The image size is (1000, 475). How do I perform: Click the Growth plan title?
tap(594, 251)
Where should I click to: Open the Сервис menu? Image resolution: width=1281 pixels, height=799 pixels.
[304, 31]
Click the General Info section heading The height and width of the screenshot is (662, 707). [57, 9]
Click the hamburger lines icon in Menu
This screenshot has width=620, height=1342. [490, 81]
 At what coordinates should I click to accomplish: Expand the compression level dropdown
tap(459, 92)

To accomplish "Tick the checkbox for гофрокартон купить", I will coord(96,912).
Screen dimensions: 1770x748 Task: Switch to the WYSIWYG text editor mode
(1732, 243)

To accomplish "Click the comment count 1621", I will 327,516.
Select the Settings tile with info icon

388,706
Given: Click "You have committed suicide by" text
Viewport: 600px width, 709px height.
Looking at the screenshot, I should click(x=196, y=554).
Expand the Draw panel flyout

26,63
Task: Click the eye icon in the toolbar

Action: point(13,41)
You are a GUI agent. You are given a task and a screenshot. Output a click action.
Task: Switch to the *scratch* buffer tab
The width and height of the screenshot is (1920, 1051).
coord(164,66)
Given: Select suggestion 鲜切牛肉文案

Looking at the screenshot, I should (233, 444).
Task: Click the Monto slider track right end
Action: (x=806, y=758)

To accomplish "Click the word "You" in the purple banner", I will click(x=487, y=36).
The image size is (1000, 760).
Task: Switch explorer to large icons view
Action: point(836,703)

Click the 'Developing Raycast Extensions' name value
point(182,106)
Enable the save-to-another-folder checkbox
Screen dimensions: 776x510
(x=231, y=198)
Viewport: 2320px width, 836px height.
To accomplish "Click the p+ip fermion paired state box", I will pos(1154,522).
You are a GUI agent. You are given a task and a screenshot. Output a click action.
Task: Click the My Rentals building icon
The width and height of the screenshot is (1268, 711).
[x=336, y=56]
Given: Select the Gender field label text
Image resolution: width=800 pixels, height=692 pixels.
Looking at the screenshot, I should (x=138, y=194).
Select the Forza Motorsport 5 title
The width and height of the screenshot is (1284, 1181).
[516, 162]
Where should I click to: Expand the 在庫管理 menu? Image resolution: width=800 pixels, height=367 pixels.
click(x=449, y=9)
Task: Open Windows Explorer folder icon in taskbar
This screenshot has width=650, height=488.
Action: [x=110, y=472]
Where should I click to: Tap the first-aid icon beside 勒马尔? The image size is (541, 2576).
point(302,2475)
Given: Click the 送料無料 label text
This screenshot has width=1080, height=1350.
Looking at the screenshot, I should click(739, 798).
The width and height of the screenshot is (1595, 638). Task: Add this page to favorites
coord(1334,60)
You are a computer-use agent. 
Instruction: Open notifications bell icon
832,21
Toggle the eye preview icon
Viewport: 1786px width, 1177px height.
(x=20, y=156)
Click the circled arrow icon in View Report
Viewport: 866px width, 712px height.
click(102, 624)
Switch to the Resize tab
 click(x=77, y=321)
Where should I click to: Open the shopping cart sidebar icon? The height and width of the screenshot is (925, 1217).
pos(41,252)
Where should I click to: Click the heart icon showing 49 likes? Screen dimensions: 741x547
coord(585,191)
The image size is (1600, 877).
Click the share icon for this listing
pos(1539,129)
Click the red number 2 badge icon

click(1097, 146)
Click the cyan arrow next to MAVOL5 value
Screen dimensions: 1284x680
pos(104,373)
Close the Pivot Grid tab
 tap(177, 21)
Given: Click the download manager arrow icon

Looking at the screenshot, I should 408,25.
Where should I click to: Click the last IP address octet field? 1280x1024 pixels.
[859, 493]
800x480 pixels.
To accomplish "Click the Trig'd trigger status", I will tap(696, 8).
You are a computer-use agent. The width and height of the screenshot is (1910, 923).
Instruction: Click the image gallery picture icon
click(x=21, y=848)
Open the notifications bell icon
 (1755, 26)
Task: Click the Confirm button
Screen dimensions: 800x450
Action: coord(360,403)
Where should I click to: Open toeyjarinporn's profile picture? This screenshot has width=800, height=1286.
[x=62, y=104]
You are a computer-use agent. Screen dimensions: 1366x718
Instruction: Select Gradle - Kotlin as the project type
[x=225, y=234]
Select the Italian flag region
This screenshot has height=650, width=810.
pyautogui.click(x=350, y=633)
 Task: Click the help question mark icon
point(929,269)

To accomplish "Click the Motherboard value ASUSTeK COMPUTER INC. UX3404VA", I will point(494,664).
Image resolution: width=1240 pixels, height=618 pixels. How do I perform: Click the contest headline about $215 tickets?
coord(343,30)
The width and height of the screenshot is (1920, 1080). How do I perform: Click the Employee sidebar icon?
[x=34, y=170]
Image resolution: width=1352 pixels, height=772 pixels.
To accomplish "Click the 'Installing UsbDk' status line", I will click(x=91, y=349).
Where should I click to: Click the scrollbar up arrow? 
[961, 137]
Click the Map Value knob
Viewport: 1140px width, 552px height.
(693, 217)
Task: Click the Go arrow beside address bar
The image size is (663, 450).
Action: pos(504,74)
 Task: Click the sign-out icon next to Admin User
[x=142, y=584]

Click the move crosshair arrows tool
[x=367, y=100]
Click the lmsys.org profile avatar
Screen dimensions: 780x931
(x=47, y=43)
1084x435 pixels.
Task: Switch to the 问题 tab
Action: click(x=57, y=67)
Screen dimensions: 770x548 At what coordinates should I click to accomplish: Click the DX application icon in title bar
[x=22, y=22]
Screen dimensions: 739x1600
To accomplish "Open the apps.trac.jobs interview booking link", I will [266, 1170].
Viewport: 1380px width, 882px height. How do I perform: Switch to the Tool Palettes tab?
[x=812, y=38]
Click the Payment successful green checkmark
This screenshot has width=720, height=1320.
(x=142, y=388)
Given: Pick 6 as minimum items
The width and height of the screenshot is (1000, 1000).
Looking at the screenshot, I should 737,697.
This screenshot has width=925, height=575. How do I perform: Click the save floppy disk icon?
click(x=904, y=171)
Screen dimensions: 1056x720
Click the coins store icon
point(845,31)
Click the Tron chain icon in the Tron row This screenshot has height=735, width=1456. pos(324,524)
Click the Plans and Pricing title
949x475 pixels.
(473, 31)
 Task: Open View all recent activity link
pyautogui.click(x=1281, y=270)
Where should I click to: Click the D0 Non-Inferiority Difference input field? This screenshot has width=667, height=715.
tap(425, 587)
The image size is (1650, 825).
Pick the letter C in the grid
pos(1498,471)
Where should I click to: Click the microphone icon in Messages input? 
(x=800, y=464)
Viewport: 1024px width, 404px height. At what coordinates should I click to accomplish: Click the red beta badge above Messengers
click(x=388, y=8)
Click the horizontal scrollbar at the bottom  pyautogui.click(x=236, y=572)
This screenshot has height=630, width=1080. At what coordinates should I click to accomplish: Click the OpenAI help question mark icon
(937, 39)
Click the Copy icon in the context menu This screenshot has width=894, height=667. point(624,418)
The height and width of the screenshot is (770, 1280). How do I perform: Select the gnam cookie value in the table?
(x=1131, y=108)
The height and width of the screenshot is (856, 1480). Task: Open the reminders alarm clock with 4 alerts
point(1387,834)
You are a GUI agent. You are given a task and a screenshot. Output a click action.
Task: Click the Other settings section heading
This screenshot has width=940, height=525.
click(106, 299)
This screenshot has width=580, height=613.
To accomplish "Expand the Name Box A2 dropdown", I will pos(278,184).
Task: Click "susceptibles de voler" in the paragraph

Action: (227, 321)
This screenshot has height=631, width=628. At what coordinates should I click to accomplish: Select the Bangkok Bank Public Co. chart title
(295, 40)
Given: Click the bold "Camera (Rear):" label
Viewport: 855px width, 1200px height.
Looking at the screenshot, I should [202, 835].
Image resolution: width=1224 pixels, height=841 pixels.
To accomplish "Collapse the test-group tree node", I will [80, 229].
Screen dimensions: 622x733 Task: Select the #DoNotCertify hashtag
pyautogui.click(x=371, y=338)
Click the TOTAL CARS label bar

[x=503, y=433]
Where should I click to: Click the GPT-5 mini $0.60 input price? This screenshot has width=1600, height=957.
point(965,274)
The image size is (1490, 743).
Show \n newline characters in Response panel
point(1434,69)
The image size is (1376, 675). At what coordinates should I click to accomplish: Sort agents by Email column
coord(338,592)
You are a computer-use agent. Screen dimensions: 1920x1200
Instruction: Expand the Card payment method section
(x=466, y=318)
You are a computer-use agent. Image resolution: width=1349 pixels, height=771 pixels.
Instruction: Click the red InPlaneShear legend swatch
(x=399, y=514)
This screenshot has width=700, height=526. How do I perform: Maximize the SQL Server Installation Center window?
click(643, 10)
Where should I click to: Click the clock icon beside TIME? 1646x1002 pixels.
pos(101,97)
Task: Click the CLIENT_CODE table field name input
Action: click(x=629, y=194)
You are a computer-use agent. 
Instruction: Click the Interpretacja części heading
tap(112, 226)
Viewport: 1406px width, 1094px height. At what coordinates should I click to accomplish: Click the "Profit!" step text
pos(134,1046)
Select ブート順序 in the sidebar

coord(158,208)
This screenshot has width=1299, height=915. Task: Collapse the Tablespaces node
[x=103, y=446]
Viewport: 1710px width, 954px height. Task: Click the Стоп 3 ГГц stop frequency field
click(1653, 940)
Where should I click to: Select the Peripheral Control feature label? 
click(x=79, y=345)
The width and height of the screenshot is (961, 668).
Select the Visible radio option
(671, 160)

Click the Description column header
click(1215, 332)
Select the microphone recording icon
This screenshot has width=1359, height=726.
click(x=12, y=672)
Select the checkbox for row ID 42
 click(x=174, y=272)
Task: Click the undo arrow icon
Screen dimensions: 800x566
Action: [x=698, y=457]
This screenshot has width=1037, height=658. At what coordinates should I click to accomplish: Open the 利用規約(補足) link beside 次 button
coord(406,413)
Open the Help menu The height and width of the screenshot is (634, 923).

WORK REQUEST:
What is needed is a verbatim copy of every line in the records above from the one containing "Where should I click to: Click the D0" down to the one containing "Click the horizontal", both included, and nothing more.

OUTPUT FOR THIS EXERCISE:
Where should I click to: Click the D0 Non-Inferiority Difference input field? This screenshot has width=667, height=715.
tap(425, 587)
The image size is (1650, 825).
Pick the letter C in the grid
pos(1498,471)
Where should I click to: Click the microphone icon in Messages input? 
(x=800, y=464)
Viewport: 1024px width, 404px height. At what coordinates should I click to accomplish: Click the red beta badge above Messengers
click(x=388, y=8)
Click the horizontal scrollbar at the bottom  pyautogui.click(x=236, y=572)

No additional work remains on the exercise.